Easy Russian Salad Recipe: A Tapas Bar Classic at Home

This Russian salad recipe may not originally be Spanish, but no tapas bar menu would be complete without it.

There are a few standby items that you can almost always count on when ordering at a tapas bar. Usually they’re things like croquettes, tortilla de patatas, and ensaladilla rusa.

That’s right—while not originally native to Spain, Russian salad is now a staple tapa throughout the country. But it’s especially delicious down south, where many places add fresh seafood such as local shrimp to the recipe.

This Spanish-style Russian salad recipe will take you to a bustling Seville tapas bar from the first bite. Just don’t forget a glass of crisp, dry sherry to wash it down!

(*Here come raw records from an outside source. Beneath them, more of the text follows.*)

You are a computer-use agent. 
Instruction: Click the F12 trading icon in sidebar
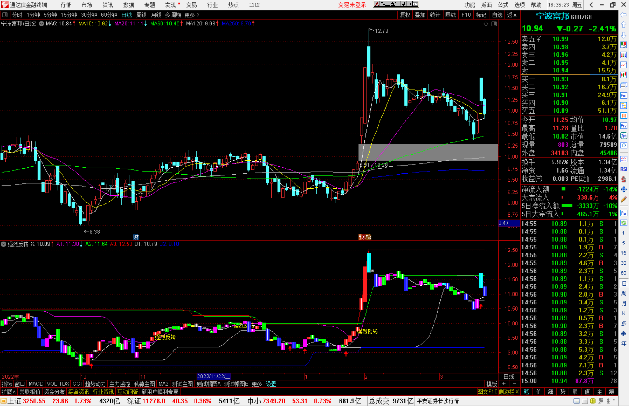click(623, 126)
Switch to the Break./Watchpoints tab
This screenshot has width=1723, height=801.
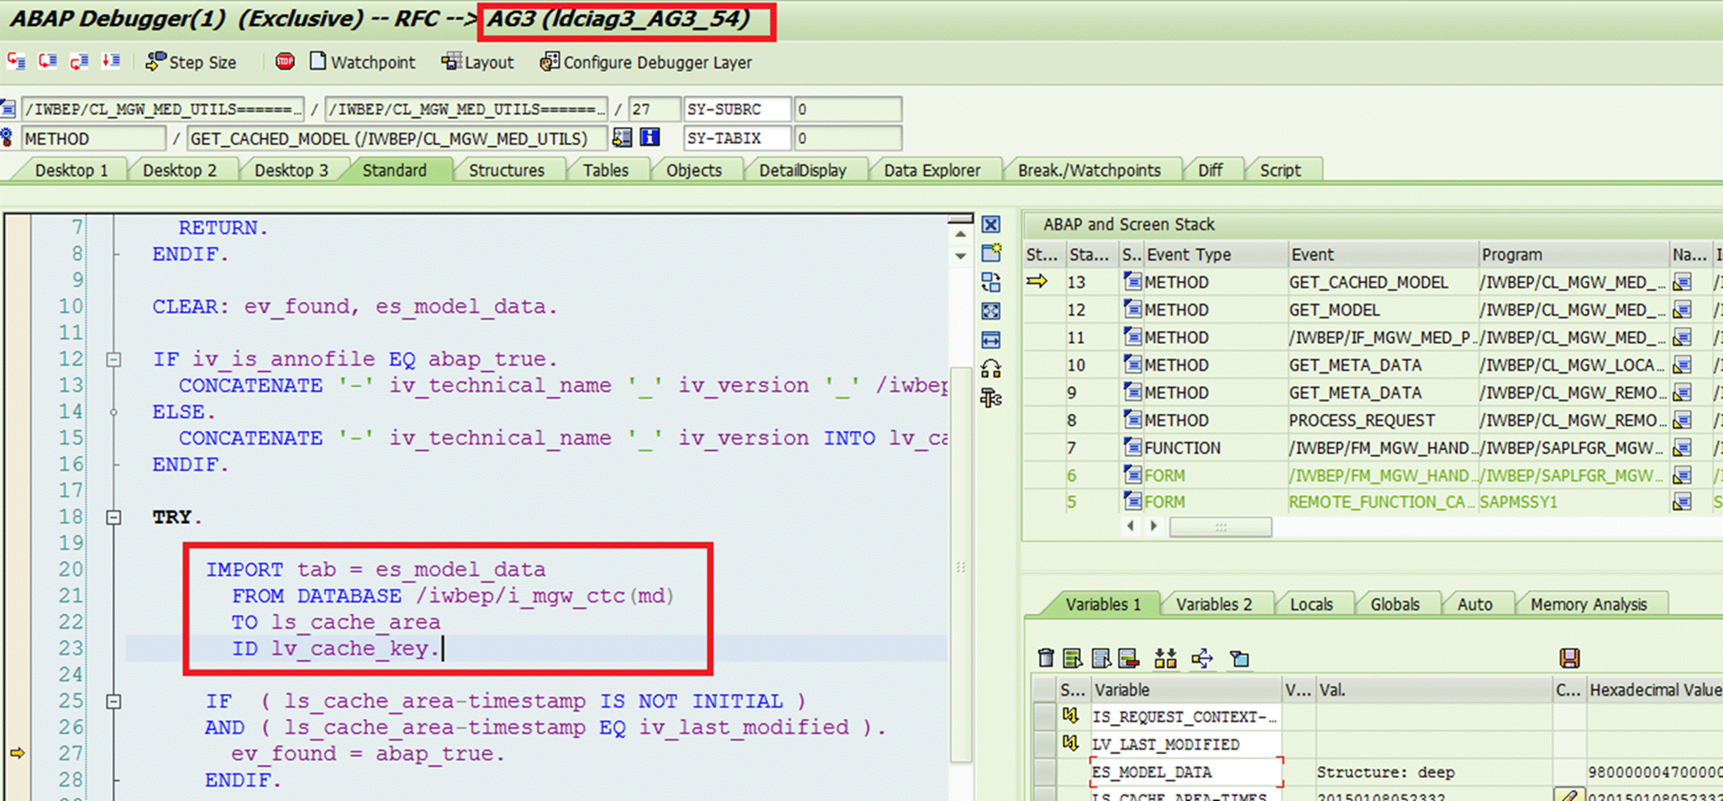click(1088, 170)
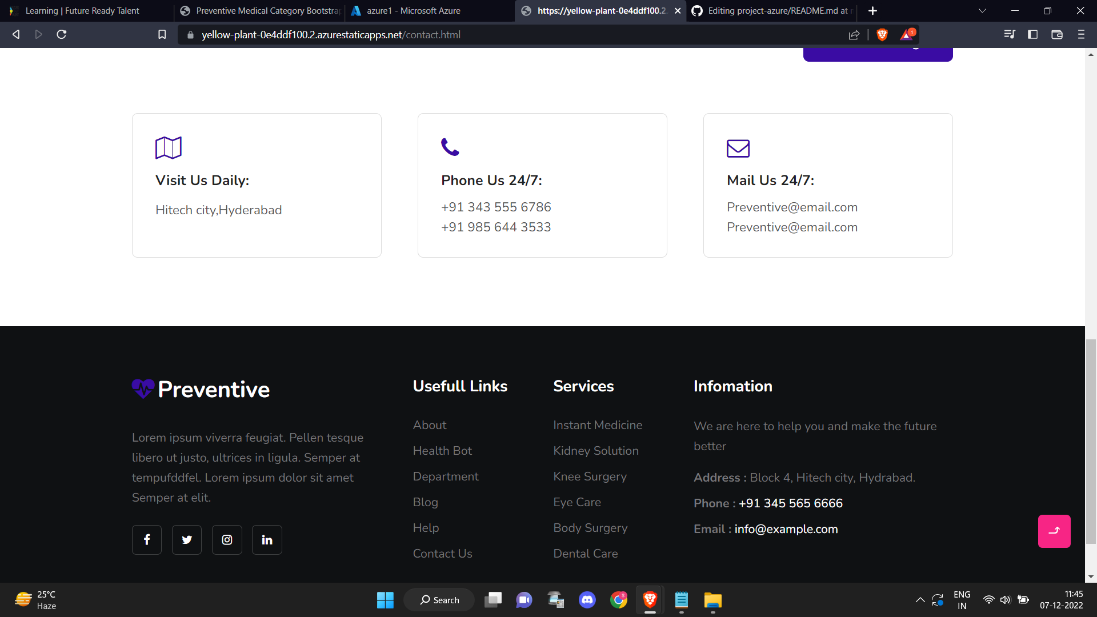The height and width of the screenshot is (617, 1097).
Task: Expand the hidden icons chevron in system tray
Action: coord(920,600)
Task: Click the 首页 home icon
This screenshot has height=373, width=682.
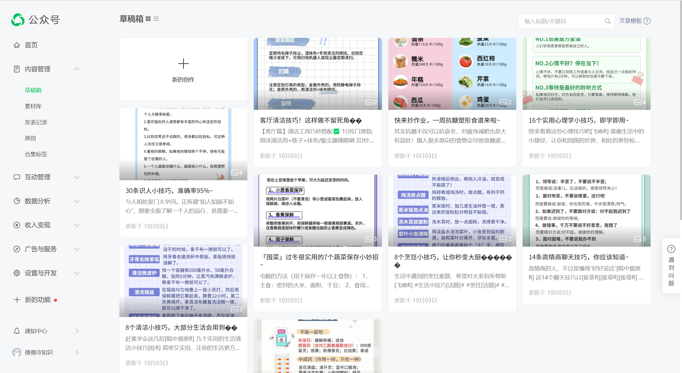Action: tap(17, 45)
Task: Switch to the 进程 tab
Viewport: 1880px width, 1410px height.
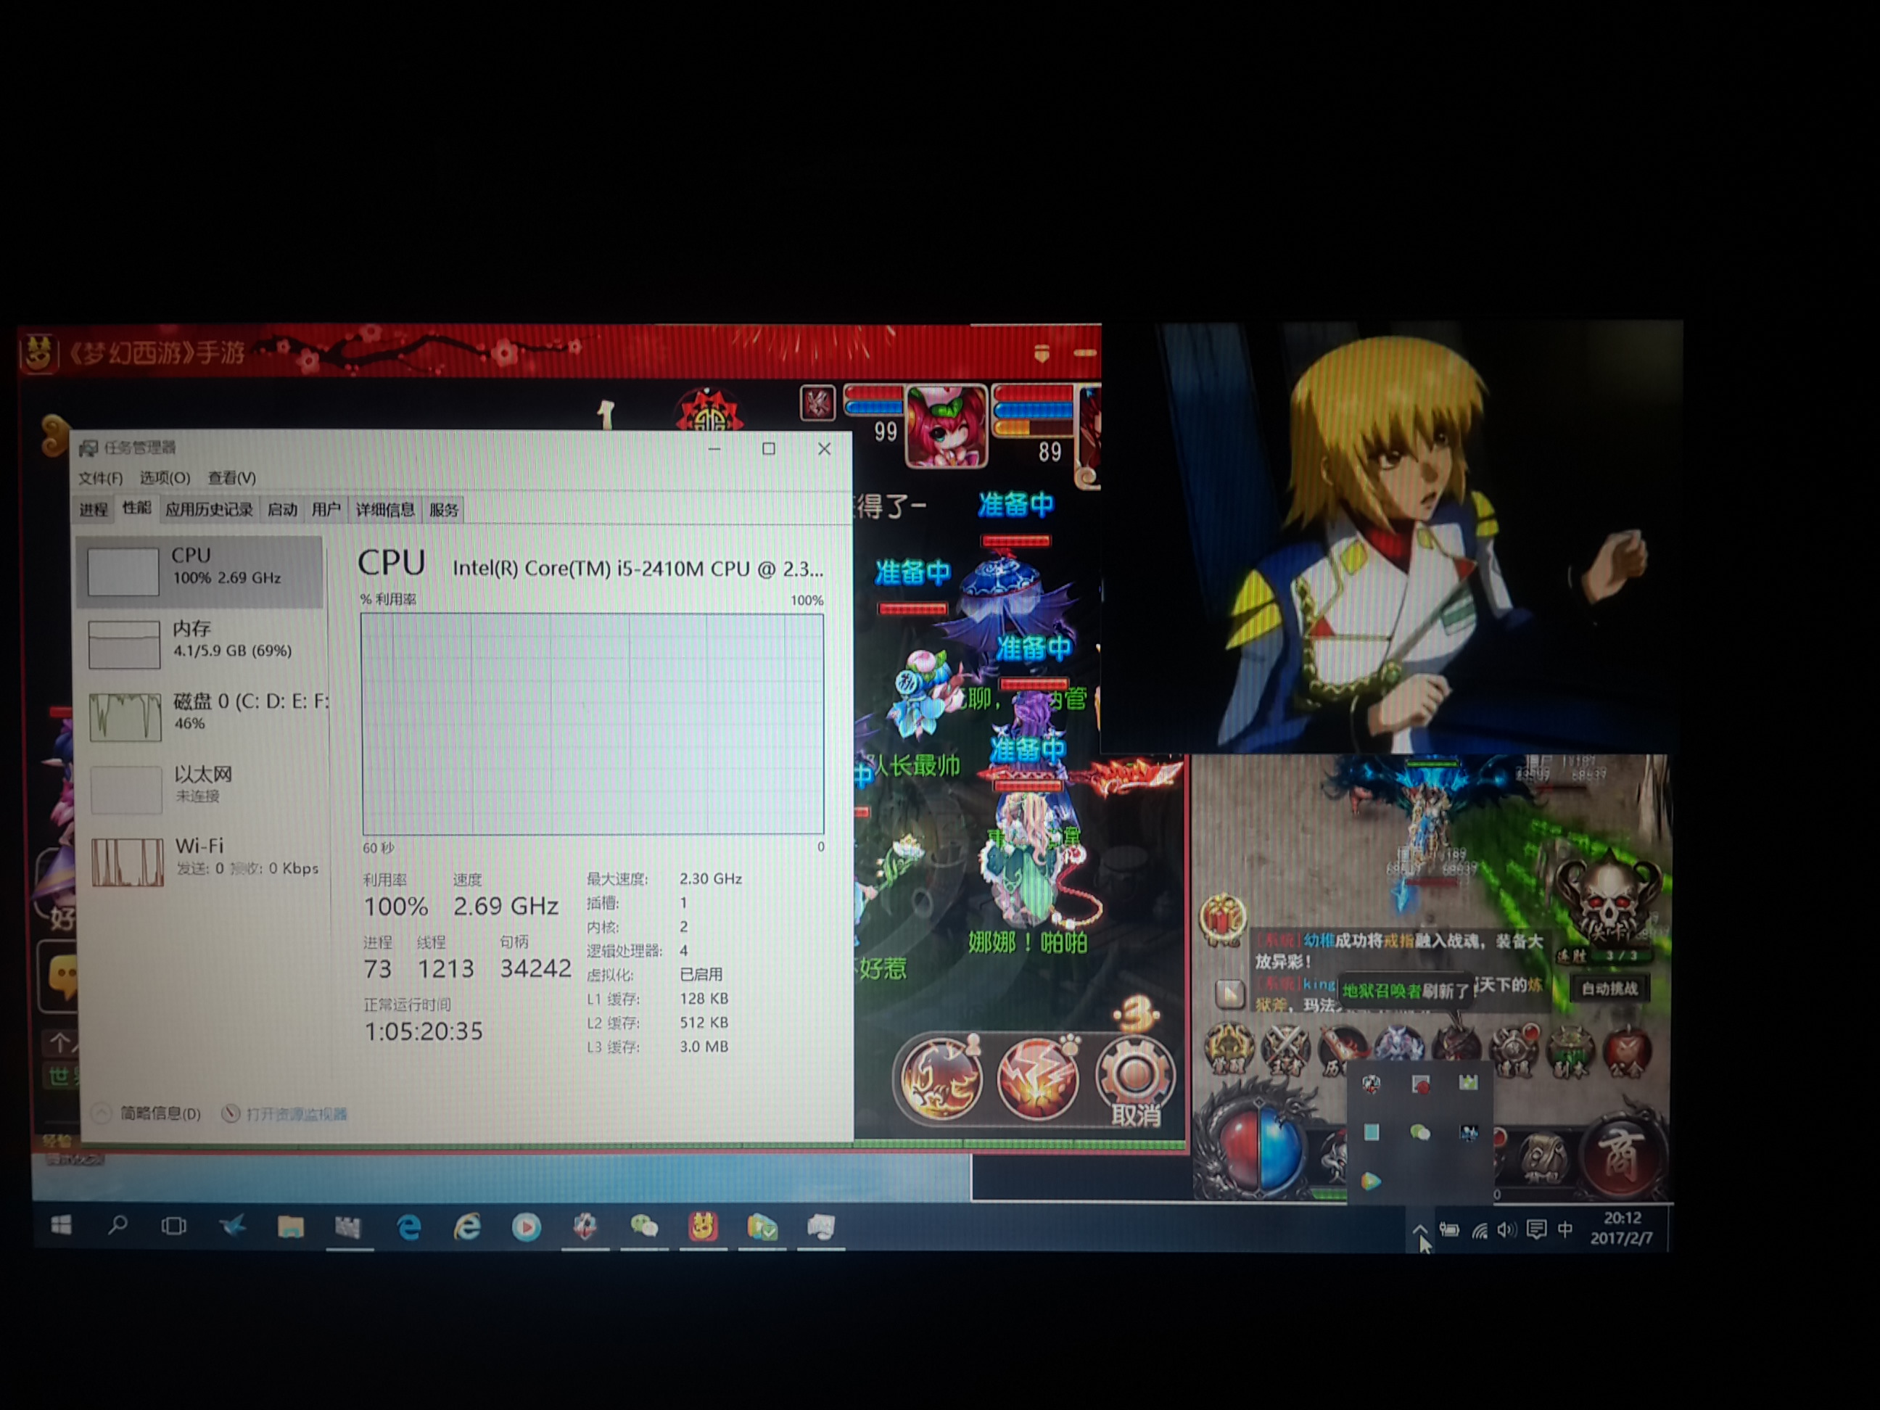Action: pyautogui.click(x=93, y=510)
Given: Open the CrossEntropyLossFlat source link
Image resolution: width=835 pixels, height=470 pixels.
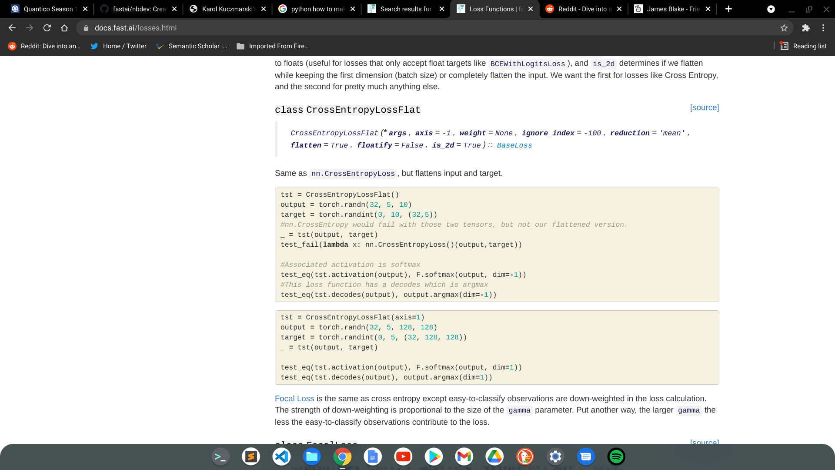Looking at the screenshot, I should (704, 107).
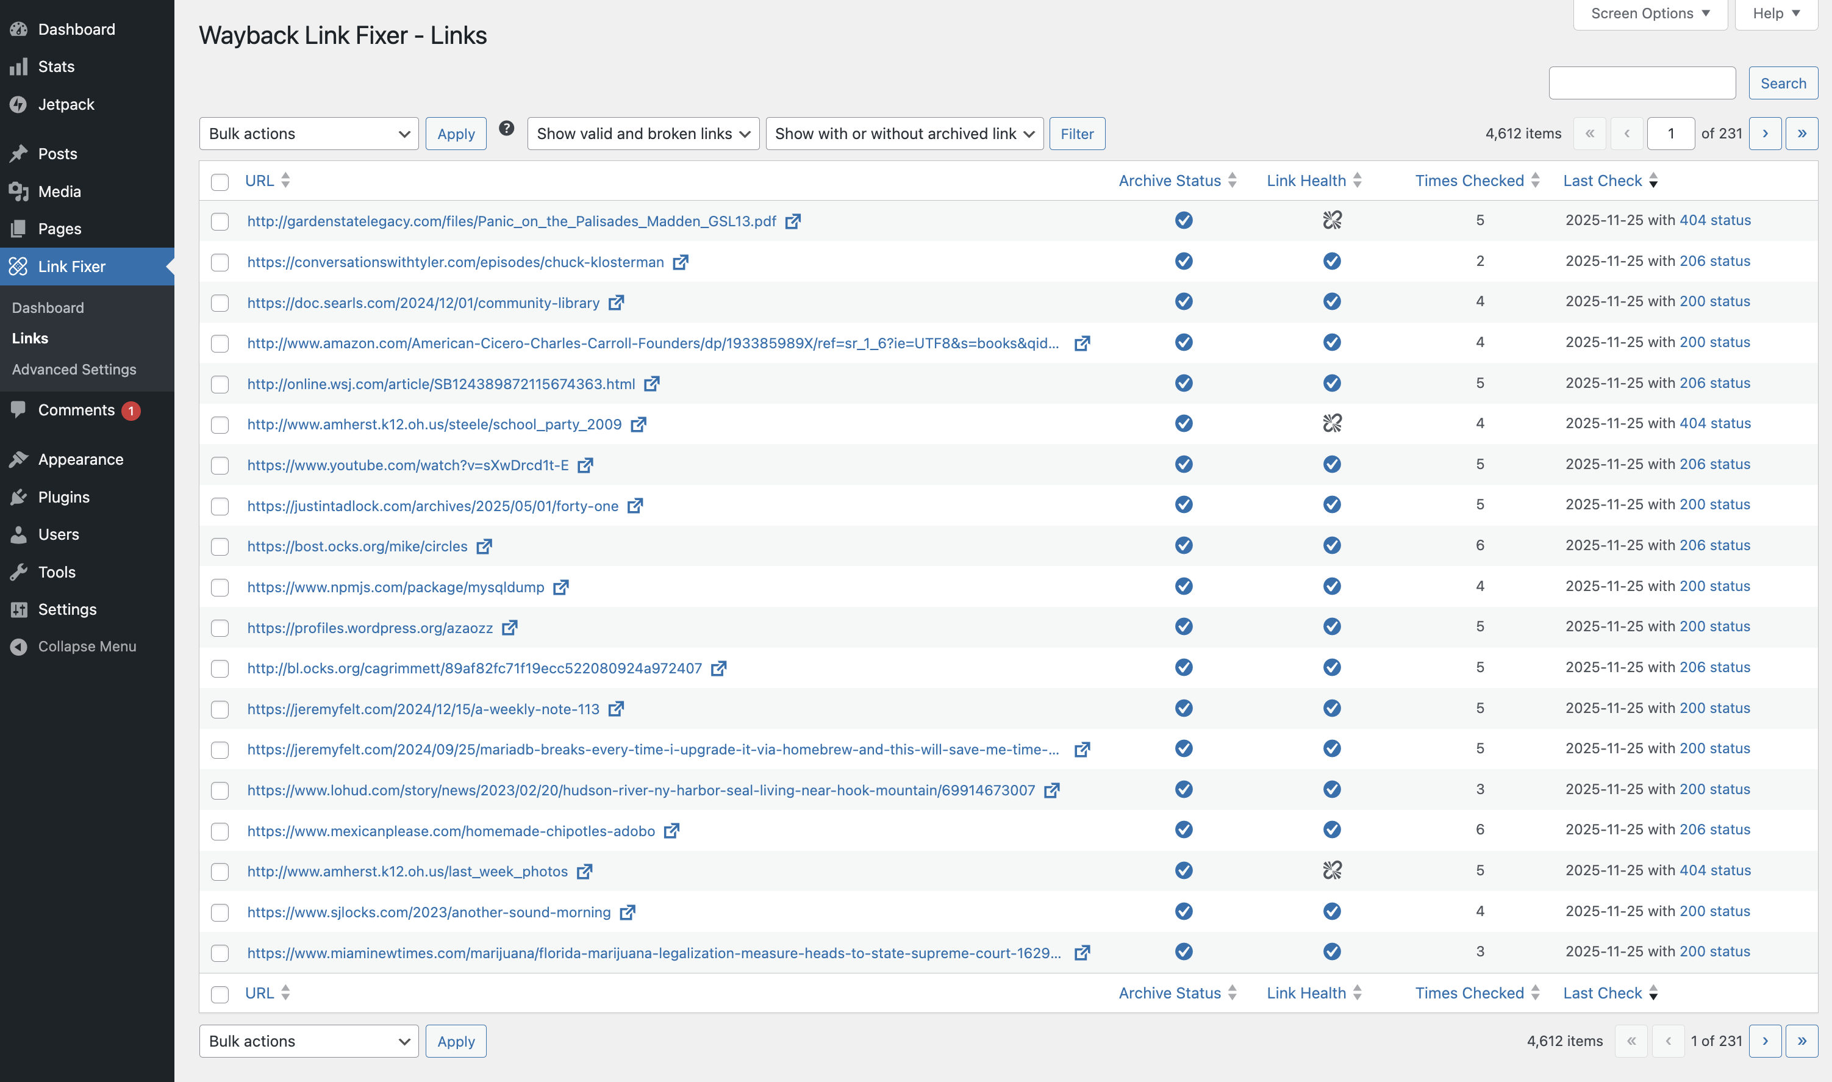1832x1082 pixels.
Task: Open the Bulk actions dropdown
Action: (x=308, y=133)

An easy and delicious Spanish Russian salad recipe

The history of a classic

As you might imagine, Spain’s modern Russian salad recipe has its roots in…well, Russia. But the early version was quite different than the simple tapa we know and love today.

Belgian-born cook Lucien Olivier worked at Moscow’s famous Hermitage restaurant in the mid-19th century. It was here that he brought his famous Russian salad recipe to life.

Olivier’s original recipe was so popular that he made an effort to keep it as secret as possible, but those who were lucky enough to try it reported that it contained caviar, smoked duck, and more. The dressing—a simple mayonnaise in today’s version—also had a mayo base, but included French wine vinegar and mustard as well.

Before long, one of Olivier’s sous chefs managed to figure the recipe out, took it with him to a competing Moscow restaurant, and eventually sold it. As the salad became mainstream, more and more Russian home cooks began attempting to recreate it, substituting the expensive ingredients with more accessible items.

Versions of Russian salad (or “Olivier salad” as it’s now called in its home country) soon began to spread across Europe. By the time the Spanish Civil War (1936–1939) was underway here in Spain, it had already become quite popular here—though at that time, it was called “national salad” due to mentions of Russia being forbidden!

Russian salad at a Seville tapas bar
Russian salad at a Seville tapas bar.

Making and eating Russian salad today

You won’t find any caviar or other expensive ingredients in Spanish ensaladilla rusa. The beauty of this recipe is that it comes together with pantry staples, but can also be adapted to use similar ingredients.

This Russian salad recipe is inspired by what you’ll find in Seville tapas bars, where it’s common to add fresh shrimp from the southern coasts. Additionally, we use a homemade mayonnaise recipe here. It’s easier than you think to whip up, but if you’re short on time, any good-quality store bought mayo will do the trick.

Ensaladilla rusa with shrimp
Ensaladilla rusa with white shrimp from Huelva.

Russian salad recipe

Serves 6–8


  • 1 kilogram (2.2 lbs) potatoes
  • 500 grams (1 lb) carrots
  • 250 grams (1/2 lb) peas
  • 650 grams (2 cups) whole, raw shrimp
  • 2 eggs
  • 160 milliliters (2/3 cup) extra virgin olive oil
  • Splash of sherry vinegar or red wine vinegar
  • 1 tablespoon capers
  • Salt and pepper


  1. Wash the potatoes and cover them with cold water and a pinch of salt. Bring to a boil and cook until just tender (they’ll fall apart if overcooked). Let cool completely, then remove the skins and cut into cubes.
  2. Peel the carrots and add them to cold water. Bring to a boil and remove from the heat as soon as they become tender so they’re just a little bit cooked. Run the carrots under cold water to cool, then chop.
  3. Meanwhile, boil the peas until fully cooked.
  4. Bring a pot of water to a boil and add the raw shrimp. Let cook for 1–2 minutes until the water starts boiling again. Take the shrimp out and put them into an ice bath. Peel when cool enough to touch.
  5. Boil one of the eggs until hard-boiled.

To prepare the mayonnaise:

  1. Carefully separate the remaining egg.
  2. Add a pinch of salt and a few drops of vinegar to a small bowl. Beat in the egg yolk until combined.
  3. Slowly pour in the olive oil, beating quickly and constantly to emulsify until it has the consistency of mayonnaise.
  4. Set aside about a quarter of this yolk-only batch to use with the garnish.
  5. Beat the egg white to stiff peaks. Slowly add it into the remaining mayonnaise (this is your clarified mayo, which will serve as the main dressing).

Putting it all together:

  1. Mix together the shrimp and half of the cooked vegetables with the clarified mayonnaise in a bowl or on a large serving platter.
  2. Stir the remaining cooked vegetables into the yolk-only mayo and sprinkle over the top of the salad to garnish.
  3. Slice the hard-boiled egg and place the pieces on top. Sprinkle capers over the salad as an additional garnish.